— Exercise objective —
Where a line of the entries holds the string "each", copy that line.

══ Extracted material ══

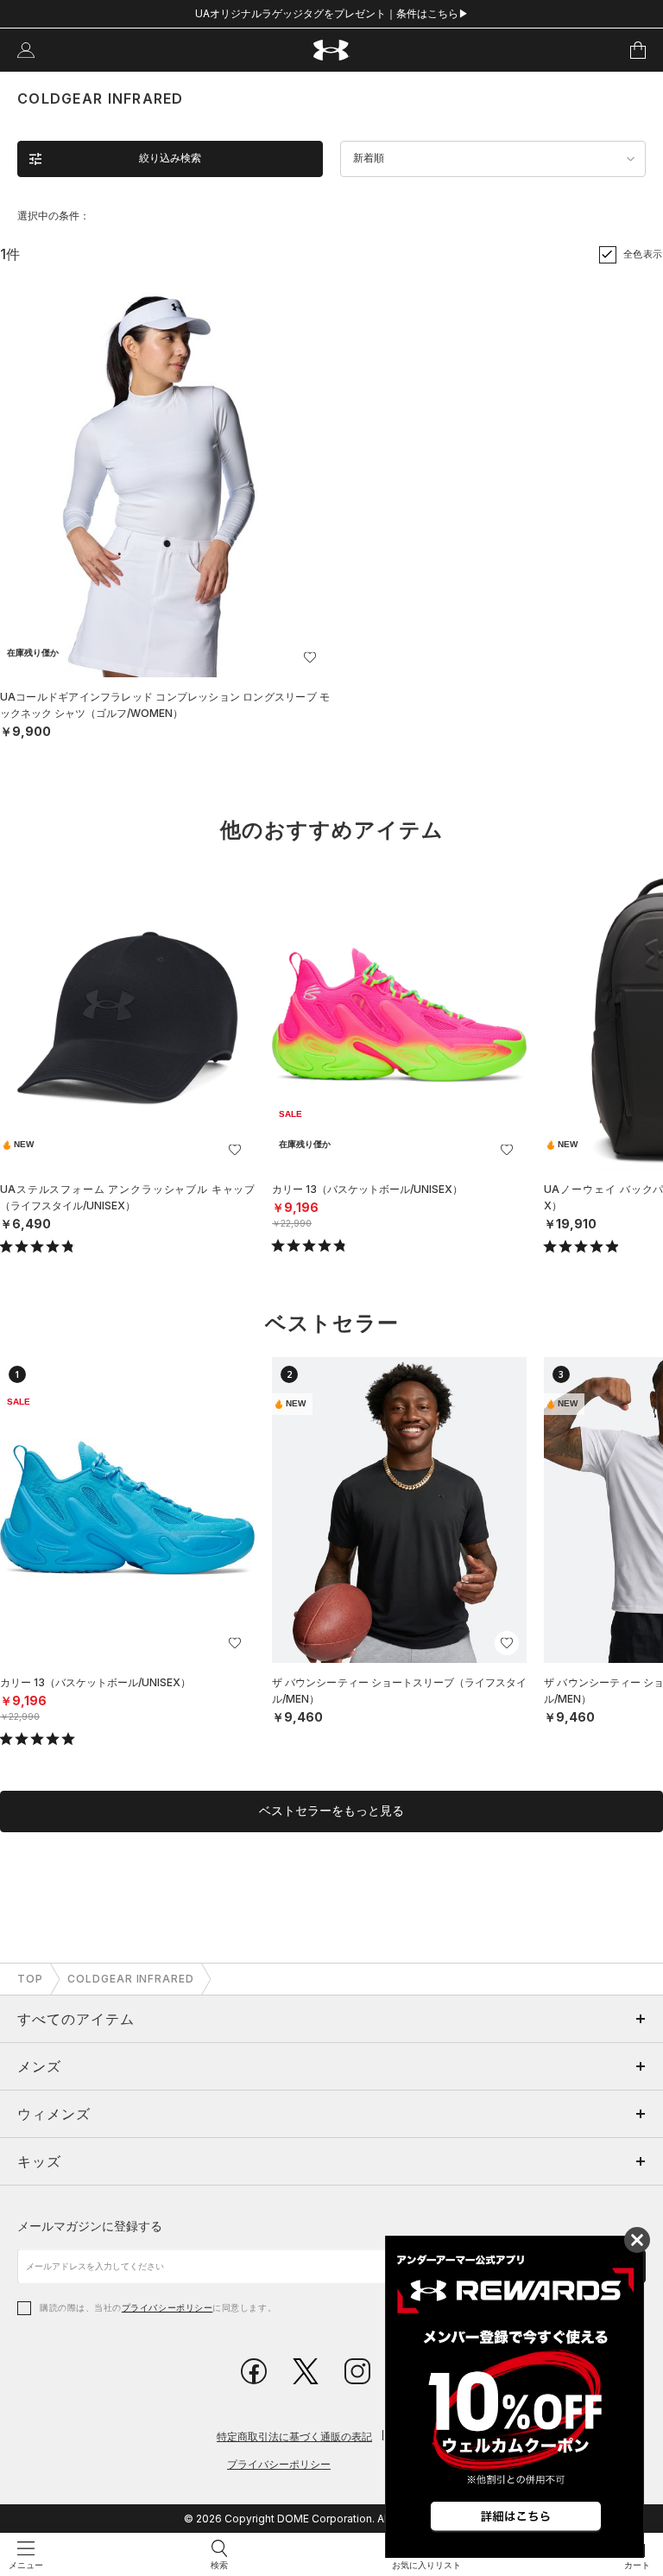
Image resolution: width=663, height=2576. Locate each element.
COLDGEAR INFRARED (130, 1978)
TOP (30, 1978)
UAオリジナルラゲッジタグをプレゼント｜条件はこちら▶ (332, 13)
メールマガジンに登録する (89, 2225)
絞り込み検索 (170, 158)
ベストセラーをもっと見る (331, 1811)
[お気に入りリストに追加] (235, 1150)
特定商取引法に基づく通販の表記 (294, 2436)
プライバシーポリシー (167, 2307)
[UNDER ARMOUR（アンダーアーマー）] (332, 51)
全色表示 (643, 254)
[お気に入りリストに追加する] (310, 657)
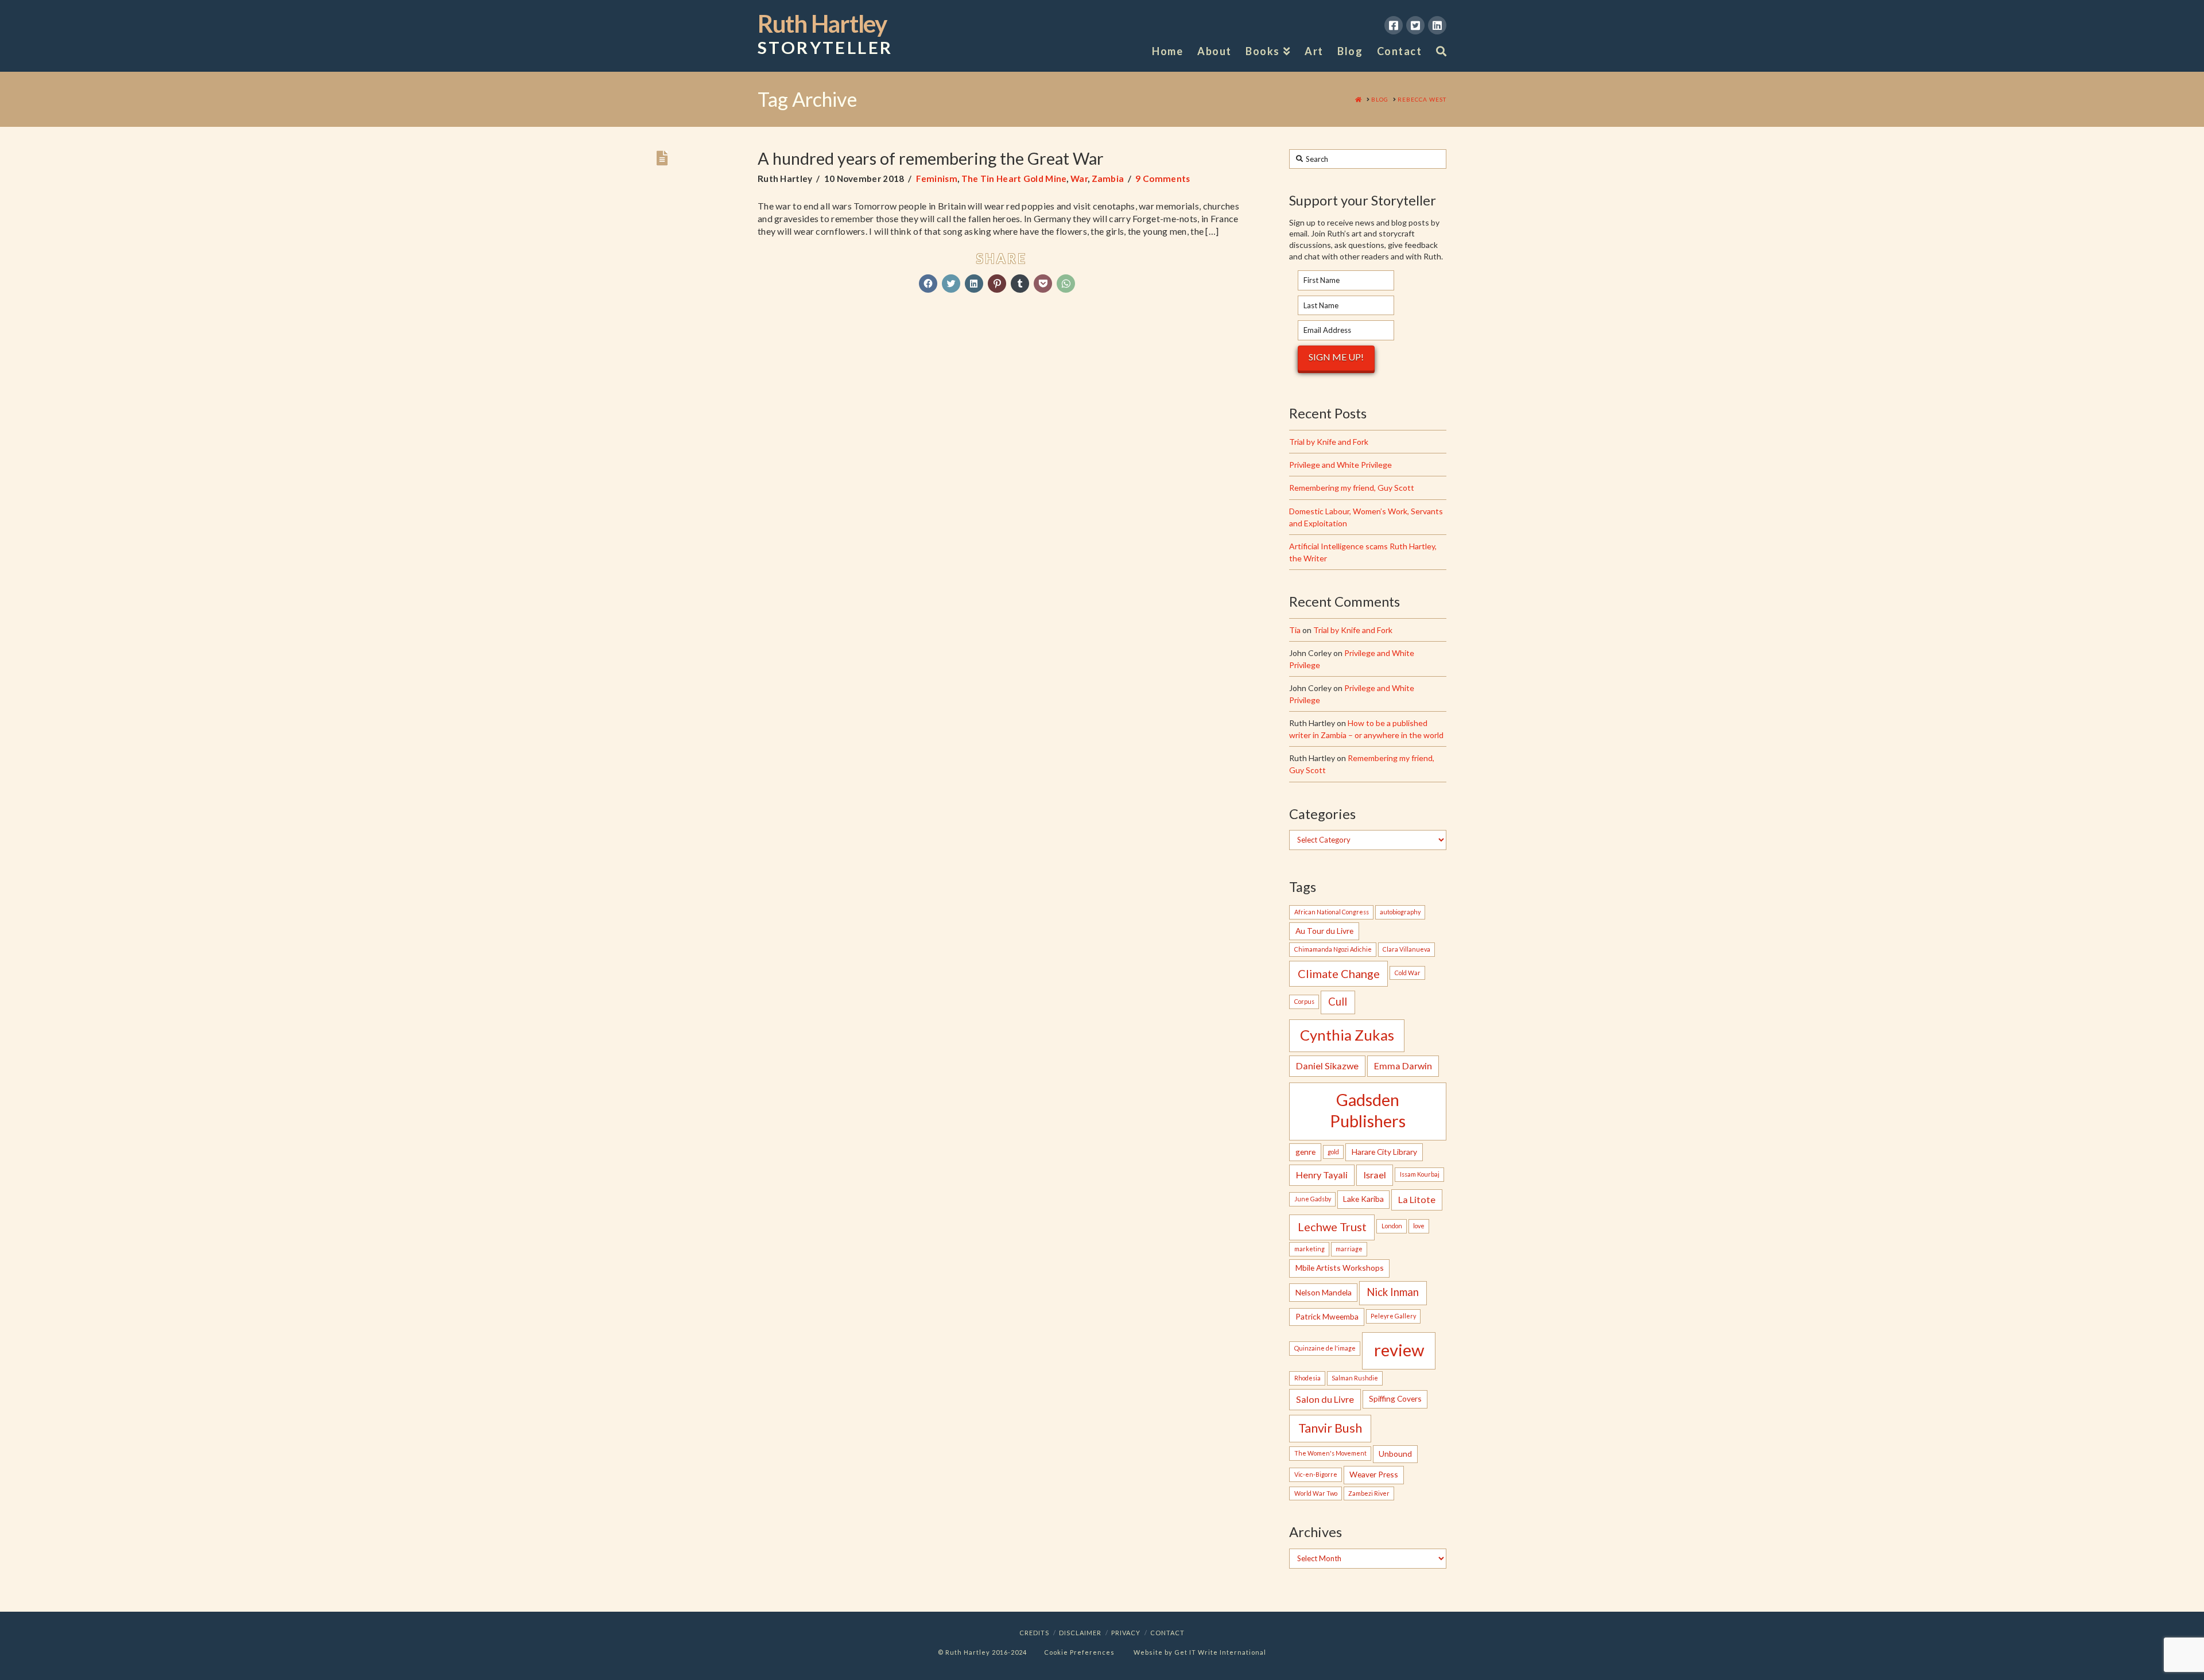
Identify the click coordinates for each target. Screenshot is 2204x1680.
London (1392, 1225)
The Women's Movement (1330, 1453)
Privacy (1125, 1632)
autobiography (1400, 911)
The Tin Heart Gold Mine (1014, 178)
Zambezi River (1369, 1493)
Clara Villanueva (1406, 949)
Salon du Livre (1325, 1399)
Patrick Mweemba (1327, 1316)
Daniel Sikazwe (1327, 1065)
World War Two (1315, 1493)
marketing (1309, 1248)
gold (1333, 1151)
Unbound (1395, 1453)
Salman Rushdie (1355, 1378)
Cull (1337, 1001)
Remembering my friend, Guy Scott (1351, 487)
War (1079, 178)
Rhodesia (1307, 1378)
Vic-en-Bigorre (1315, 1474)
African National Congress (1331, 911)
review (1399, 1350)
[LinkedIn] (1437, 25)
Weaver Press (1373, 1474)
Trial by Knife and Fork (1328, 442)
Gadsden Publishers (1368, 1110)
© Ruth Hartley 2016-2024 (982, 1652)
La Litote (1416, 1199)
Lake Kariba (1363, 1199)
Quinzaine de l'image (1325, 1348)
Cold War (1408, 972)
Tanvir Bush (1330, 1428)
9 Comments (1162, 178)
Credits (1034, 1632)
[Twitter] (1415, 25)
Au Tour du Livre (1324, 931)
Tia (1295, 630)
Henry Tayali (1322, 1174)
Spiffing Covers (1395, 1398)
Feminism (936, 178)
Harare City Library (1384, 1152)
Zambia (1108, 178)
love (1419, 1225)
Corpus (1304, 1001)
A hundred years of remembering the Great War (931, 158)
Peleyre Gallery (1393, 1316)
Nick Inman (1393, 1292)
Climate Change (1339, 973)
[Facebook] (1393, 25)
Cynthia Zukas (1347, 1034)
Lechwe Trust (1332, 1226)
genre (1305, 1152)
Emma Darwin (1403, 1065)
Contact (1167, 1632)
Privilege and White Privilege (1340, 465)
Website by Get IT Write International (1200, 1652)
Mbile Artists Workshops (1339, 1267)
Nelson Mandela (1323, 1292)
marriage (1349, 1248)
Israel (1374, 1174)
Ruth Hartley (825, 34)
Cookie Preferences (1079, 1652)
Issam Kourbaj (1419, 1174)
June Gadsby (1312, 1198)
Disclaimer (1080, 1632)
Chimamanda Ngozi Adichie (1333, 949)
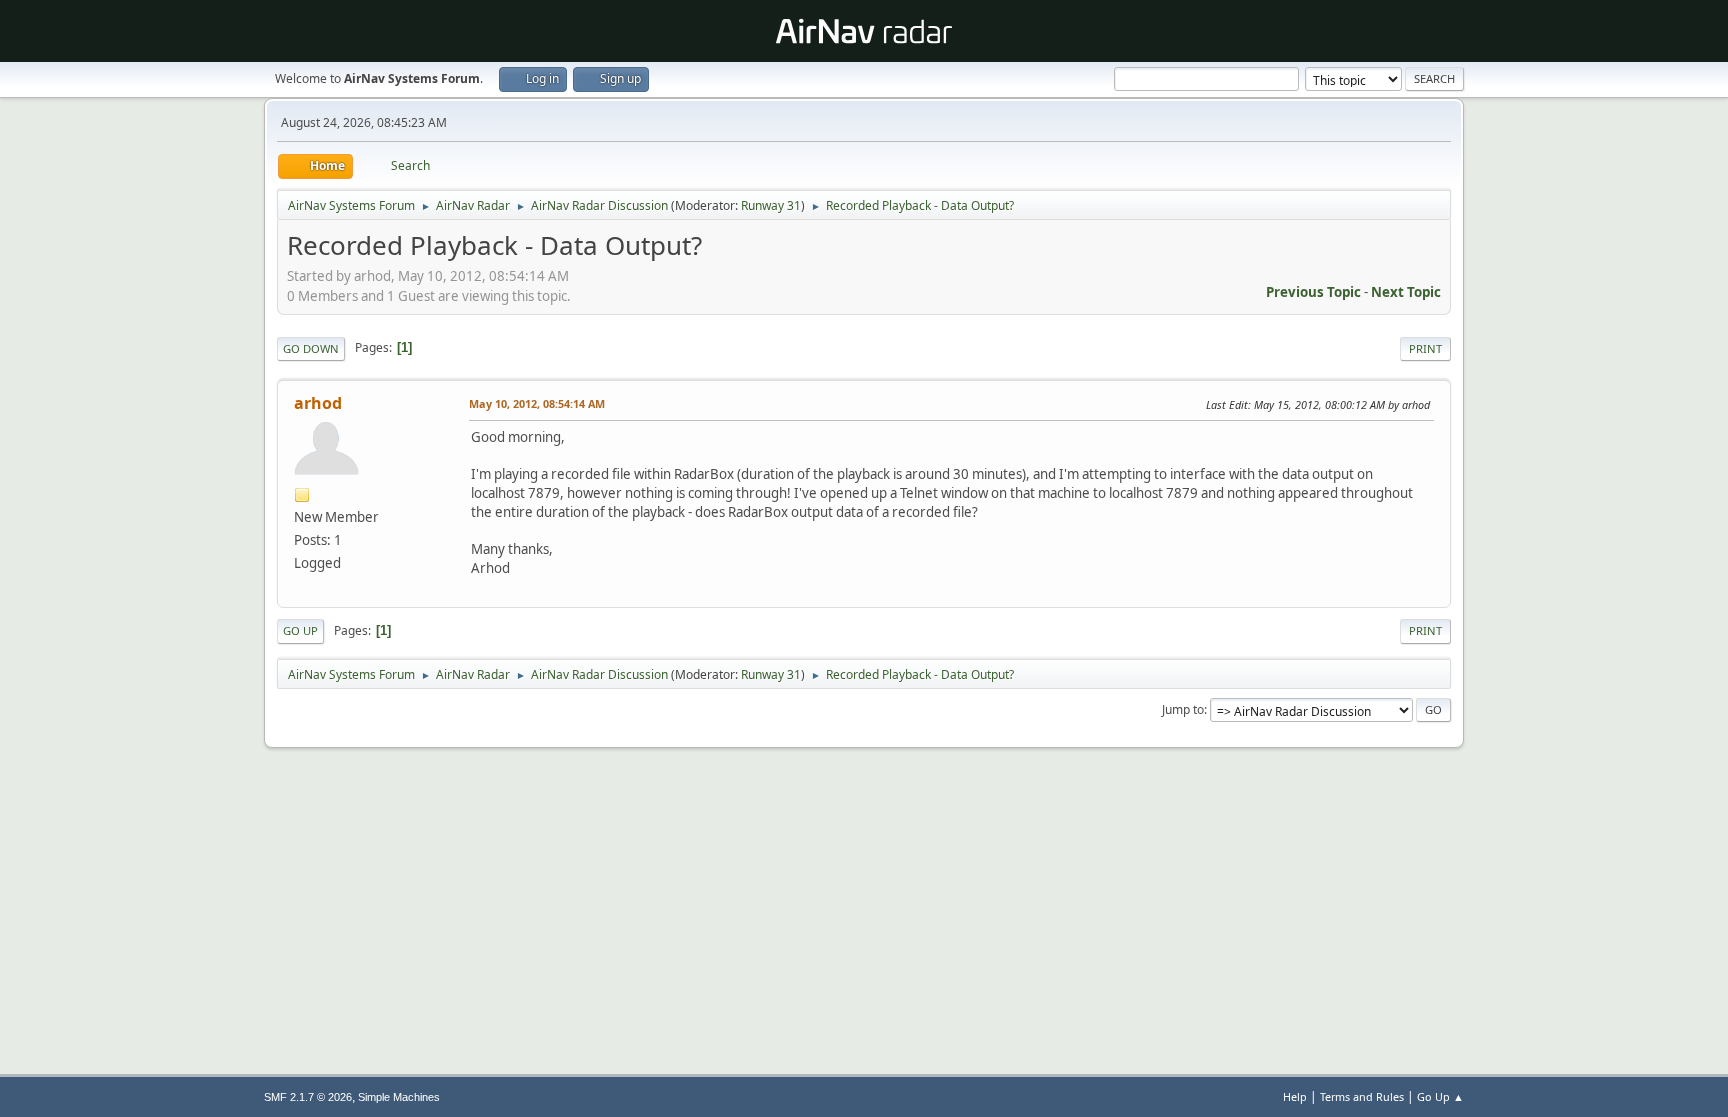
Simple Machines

═══

— Answer section —
Image resolution: width=663, height=2576. Locate each element.
Identify the click coordinates for each target. Screenshot is 2204x1680.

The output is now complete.